State Sen. Eric Adams, 20th Senate District, said the news is tragic. “When we finish marching, we need to march over to Brownsville and send a loud message that our children need to be protected and allowed to grow up to be inspiring adults like many of us here,” he said.
After, Adams introduced Brooklyn’s President Marty Markowitz and the crowd of officials and guests broke into a cheer: “Marty! Marty!”
Markowitz gave an impassioned speech about how he has been a favorite in the Caribbean-American community and has always gotten their votes and support. He then announced his allocation of $1 million to the renovation of the Carlos Lezama netball courts at the Lincoln Terrence Park.
“Brooklyn’s best days are ahead,” he said while presenting Parks & Recreation Brooklyn Borough Commissioner Kevin Jeffrey, with the check.
Outside the white tents that were set up, participants and guests were forming groups and preparing for the parade. Women in colorful, sparkling, and feathered costumes filled the streets.

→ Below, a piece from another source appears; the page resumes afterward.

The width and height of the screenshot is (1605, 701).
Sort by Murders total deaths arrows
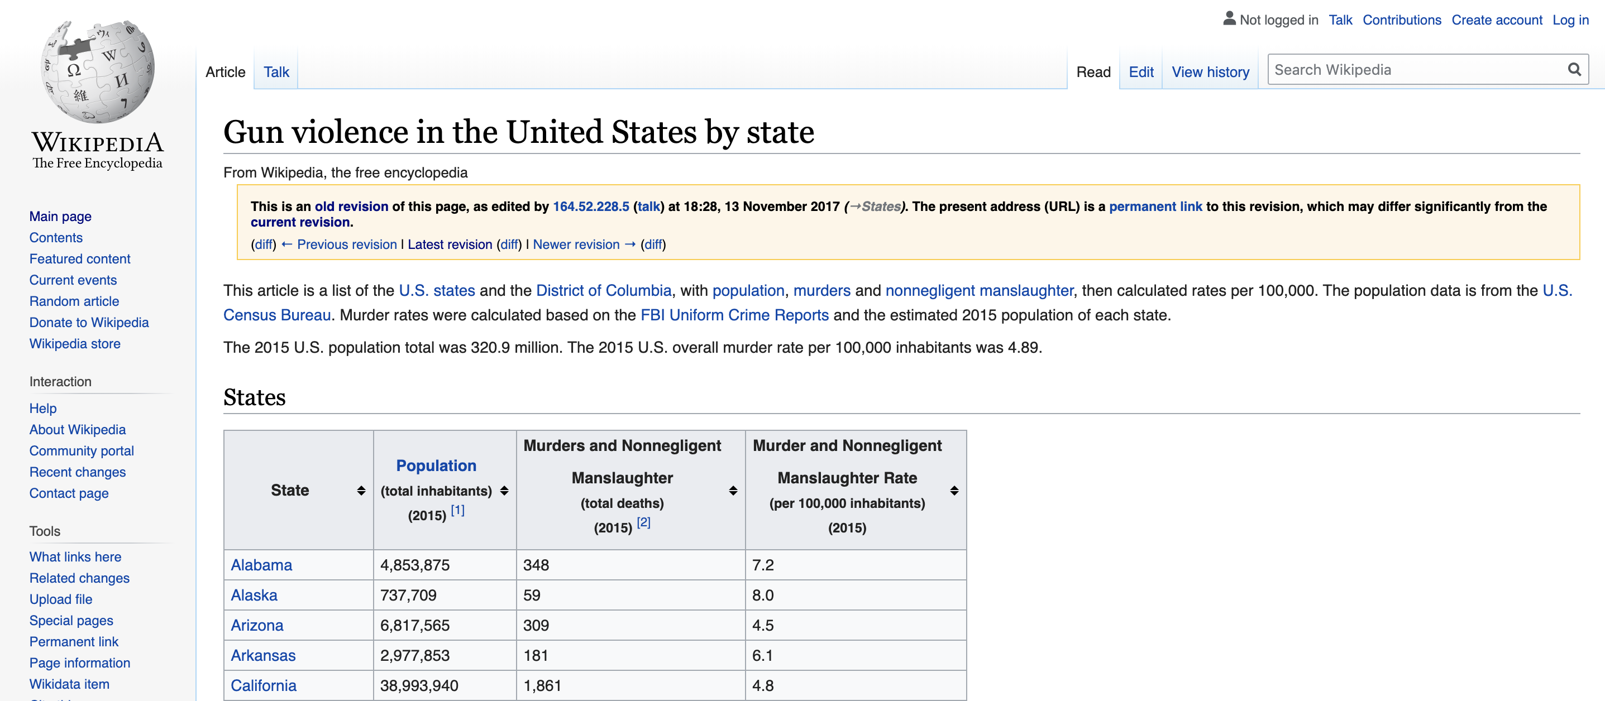733,491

The parade, also known as the Caribbean festival, attracts many passers-by, but also attracts incidents of criminal activity. While on his way to the parade, CEO and founder of the Guardian Angels, Curtis Sliwa, said that after all the officials leave at 2 p.m. the carnival turns into a completely different scene.
“From 11 a.m. to 2 p.m. it’s cool, calm and collected,” he said. After 2 p.m., however, young men pull up their bandanas over their mouths and the rule about wearing no mask over your face at any time, “goes out the window,” according to Sliwa.
They then jump over the barricades and start a “frenzy of activity.”
“If it was at Fifth Avenue, Manhattan, there would be zero-tolerance,” he said, describing that the police would inspect people’s bags and make sure there is no drug use, whereas at the Caribbean festival, the air is filled with the smell of marijuana.
Guardian Angels are a group of New York volunteers that have been preventing crime and protecting citizens, weapon-free, at different events and gatherings for the past 34 years.
Sliwa said that officials tell police not to interfere at the West Indies festival, saying it’s a “cultural thing,” and has on occasion noticed police officers’ participation.
According to CBS, two people were shot before the parade Monday, and a police officer suffered minor injuries, however the police could not confirm any incidents before press time.